[Information provided Boundary: Start]

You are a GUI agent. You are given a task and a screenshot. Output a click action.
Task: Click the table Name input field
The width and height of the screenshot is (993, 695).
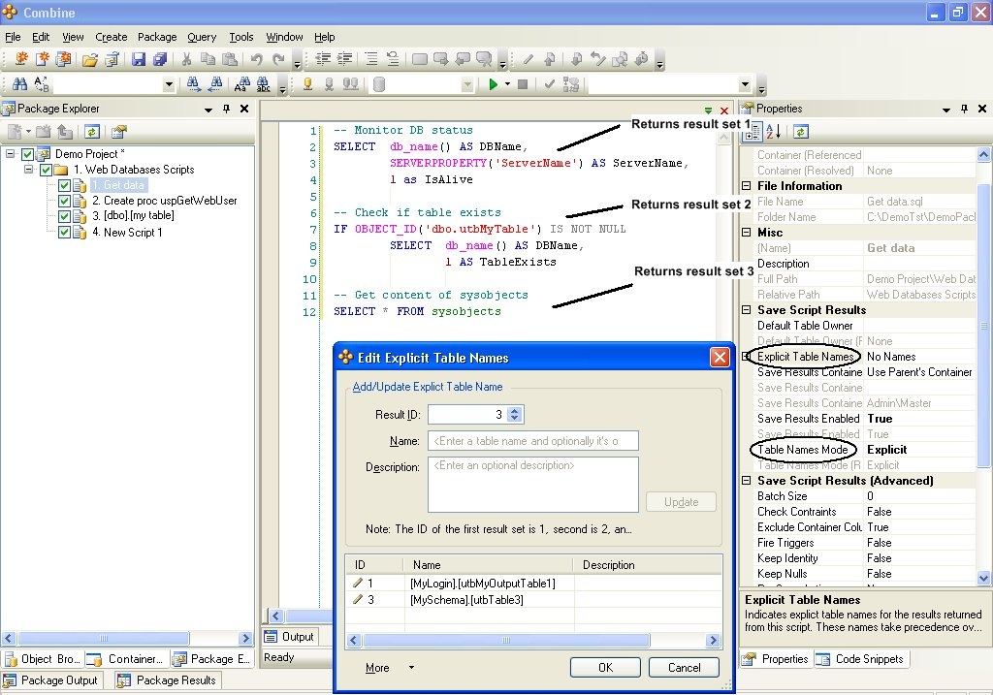point(532,441)
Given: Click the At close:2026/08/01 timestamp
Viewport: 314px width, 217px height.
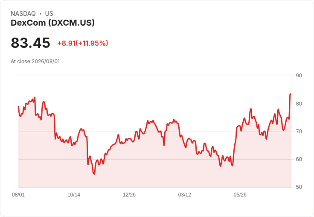Looking at the screenshot, I should coord(35,62).
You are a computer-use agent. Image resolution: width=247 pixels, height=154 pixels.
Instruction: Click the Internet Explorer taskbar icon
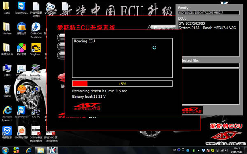tap(29, 150)
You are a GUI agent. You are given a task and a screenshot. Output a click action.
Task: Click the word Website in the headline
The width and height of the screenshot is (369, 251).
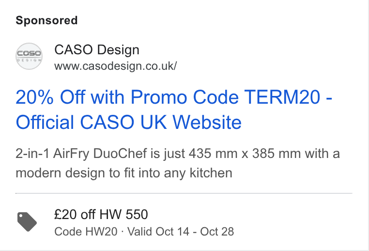(207, 122)
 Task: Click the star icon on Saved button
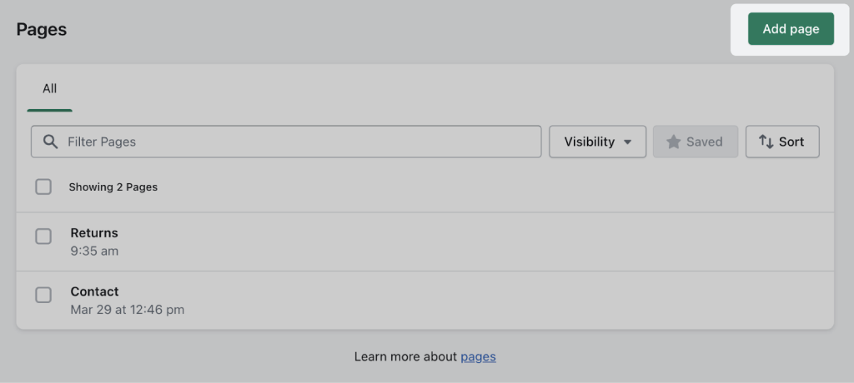pyautogui.click(x=674, y=142)
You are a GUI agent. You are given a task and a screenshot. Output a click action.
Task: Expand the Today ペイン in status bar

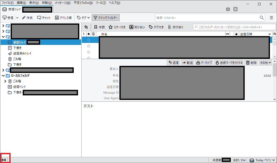pos(262,160)
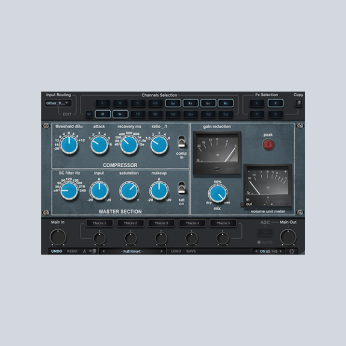346x346 pixels.
Task: Select the Macro 3 label tab
Action: pyautogui.click(x=161, y=223)
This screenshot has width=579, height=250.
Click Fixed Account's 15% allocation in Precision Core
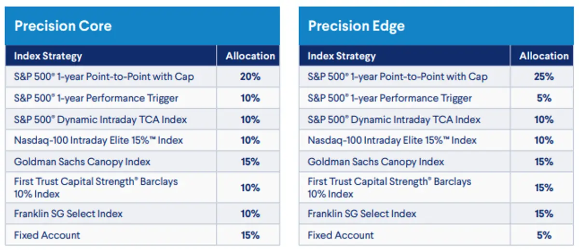(x=250, y=236)
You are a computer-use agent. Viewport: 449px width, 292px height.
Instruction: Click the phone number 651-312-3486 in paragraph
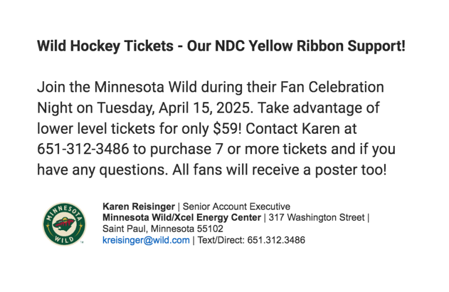83,149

[Information provided Boundary: End]

● What you have to do
Omit the pictures. Output every record above word for word.

● Response to the task
You are a GUI agent. You are given a task and a screenshot. Output a click action.
Task: Click the table Name input field
The width and height of the screenshot is (993, 695).
point(532,441)
Given: Click the At close:2026/08/01 timestamp
Viewport: 314px width, 217px height.
Looking at the screenshot, I should coord(35,62).
You are a computer-use agent. Image resolution: width=247 pixels, height=154 pixels.
Instruction: Click the Internet Explorer taskbar icon
tap(29, 150)
You are a GUI agent. You are given a task and a screenshot. Output a click action.
Task: Click the word Website in the headline
The width and height of the screenshot is (369, 251).
(207, 122)
 Task: Click the star icon on Saved button
pyautogui.click(x=674, y=142)
You are a GUI agent. You are given a task and a screenshot. Output a click action.
Task: Expand the Today ペイン in status bar

pos(262,160)
346x346 pixels.
Task: Select the Macro 3 label tab
Action: pyautogui.click(x=161, y=223)
This screenshot has width=579, height=250.
Click Fixed Account's 15% allocation in Precision Core
(x=250, y=236)
You are a computer-use agent. Viewport: 449px width, 292px height.
Instruction: Click the phone number 651-312-3486 in paragraph
83,149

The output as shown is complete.